It should be noted that, when the apparatus provided in the foregoing embodiment performs the foregoing method, division into the foregoing functional modules is merely used as an example for description. During actual application, the foregoing functions may be allocated as required to different functional modules for implementation, this means, an internal structure of the apparatus is divided into different functional modules to implement all or some of the functions described above. For example, the obtaining module 810 may be configured to perform any step in the foregoing method, the determining module 820 may be configured to perform any step in the foregoing method, and the identification module 830 may be configured to perform any step in the foregoing method. Steps implemented by the obtaining module 810, the determining module 820, and the identification module 830 may be specified as required. The obtaining module 810, the determining module 820, and the identification module 830 implement different steps in the foregoing method respectively, to implement all functions of the foregoing apparatus.
In addition, the apparatus embodiments and the method embodiments provided in the foregoing embodiments belong to a same concept. For specific implementation processes thereof, refer to the method embodiments. Details are not described herein again.
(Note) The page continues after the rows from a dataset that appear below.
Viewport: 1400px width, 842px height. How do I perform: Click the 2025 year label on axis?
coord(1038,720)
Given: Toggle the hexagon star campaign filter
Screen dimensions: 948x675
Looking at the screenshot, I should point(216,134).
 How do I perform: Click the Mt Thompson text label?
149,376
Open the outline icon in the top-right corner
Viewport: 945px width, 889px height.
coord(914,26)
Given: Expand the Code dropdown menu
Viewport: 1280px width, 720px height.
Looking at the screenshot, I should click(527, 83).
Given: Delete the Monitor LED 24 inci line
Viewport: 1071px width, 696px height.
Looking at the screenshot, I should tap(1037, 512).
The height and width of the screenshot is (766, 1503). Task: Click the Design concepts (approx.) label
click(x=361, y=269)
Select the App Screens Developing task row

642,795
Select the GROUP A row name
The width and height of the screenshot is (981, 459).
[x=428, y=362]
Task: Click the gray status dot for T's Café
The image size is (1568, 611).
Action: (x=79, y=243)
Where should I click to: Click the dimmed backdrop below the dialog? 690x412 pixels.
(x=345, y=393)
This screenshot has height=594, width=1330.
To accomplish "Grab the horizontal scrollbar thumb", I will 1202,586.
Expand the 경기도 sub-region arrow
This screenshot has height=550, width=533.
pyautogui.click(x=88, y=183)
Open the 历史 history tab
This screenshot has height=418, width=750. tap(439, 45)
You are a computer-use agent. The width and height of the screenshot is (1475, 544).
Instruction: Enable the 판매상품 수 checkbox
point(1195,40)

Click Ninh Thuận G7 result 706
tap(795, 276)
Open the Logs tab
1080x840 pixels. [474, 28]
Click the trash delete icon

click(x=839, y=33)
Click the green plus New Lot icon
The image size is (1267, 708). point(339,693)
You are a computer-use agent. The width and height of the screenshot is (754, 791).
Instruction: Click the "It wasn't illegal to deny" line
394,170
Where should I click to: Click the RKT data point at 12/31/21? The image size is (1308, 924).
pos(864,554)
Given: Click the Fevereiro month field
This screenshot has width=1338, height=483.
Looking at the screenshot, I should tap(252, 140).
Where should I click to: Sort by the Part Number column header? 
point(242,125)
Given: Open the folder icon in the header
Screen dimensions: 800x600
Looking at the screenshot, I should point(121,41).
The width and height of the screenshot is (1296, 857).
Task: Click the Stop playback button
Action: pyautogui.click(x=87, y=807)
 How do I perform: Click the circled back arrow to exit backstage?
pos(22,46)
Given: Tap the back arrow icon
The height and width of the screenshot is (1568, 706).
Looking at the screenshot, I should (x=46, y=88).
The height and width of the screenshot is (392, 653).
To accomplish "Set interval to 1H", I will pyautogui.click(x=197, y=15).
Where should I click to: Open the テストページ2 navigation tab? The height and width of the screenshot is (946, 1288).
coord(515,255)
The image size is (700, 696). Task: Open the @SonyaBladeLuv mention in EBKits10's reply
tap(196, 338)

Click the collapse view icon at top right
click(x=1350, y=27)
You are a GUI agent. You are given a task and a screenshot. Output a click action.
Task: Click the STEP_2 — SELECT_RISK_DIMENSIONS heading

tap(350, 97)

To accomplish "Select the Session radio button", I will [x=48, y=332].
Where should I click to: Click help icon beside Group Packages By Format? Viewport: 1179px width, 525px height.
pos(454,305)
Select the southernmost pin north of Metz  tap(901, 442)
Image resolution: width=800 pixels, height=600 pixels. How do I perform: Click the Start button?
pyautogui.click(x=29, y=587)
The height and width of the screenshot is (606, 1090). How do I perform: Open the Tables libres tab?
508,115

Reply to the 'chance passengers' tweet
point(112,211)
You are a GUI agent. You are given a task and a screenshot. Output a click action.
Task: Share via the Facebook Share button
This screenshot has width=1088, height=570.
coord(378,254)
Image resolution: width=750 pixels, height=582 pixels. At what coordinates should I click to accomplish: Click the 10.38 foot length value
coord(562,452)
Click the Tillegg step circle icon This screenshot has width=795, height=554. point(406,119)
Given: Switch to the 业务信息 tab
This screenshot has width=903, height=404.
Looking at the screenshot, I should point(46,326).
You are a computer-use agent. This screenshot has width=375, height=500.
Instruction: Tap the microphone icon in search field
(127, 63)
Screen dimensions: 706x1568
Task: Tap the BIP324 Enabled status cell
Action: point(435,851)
The method provided in embodiments of this disclosure may be performed by a computing device. The computing device may also be referred to as a computer system, including a hardware layer, an operating system layer running above the hardware layer, and an application layer running above the operating system layer. The hardware layer includes hardware such as a processing unit, a memory, and a memory control unit. A function and a structure of the hardware are subsequently described in detail. An operating system is any one or more types of computer operating systems that implement service processing through a process, for example, a Linux operating system, a Unix operating system, an Android operating system, an iOS operating system, or a Windows operating system. The application layer includes applications such as Browser, Contacts, word processing software, and instant messaging software. In addition, optionally, the computer system is a handheld device such as a smartphone, or a terminal device such as a personal computer. This is not particularly limited in this disclosure, provided that the method provided in embodiments of this disclosure can be implemented. The method provided in embodiments of this disclosure may be performed by the computing device or a functional module that is in the computing device and that can invoke and execute a program.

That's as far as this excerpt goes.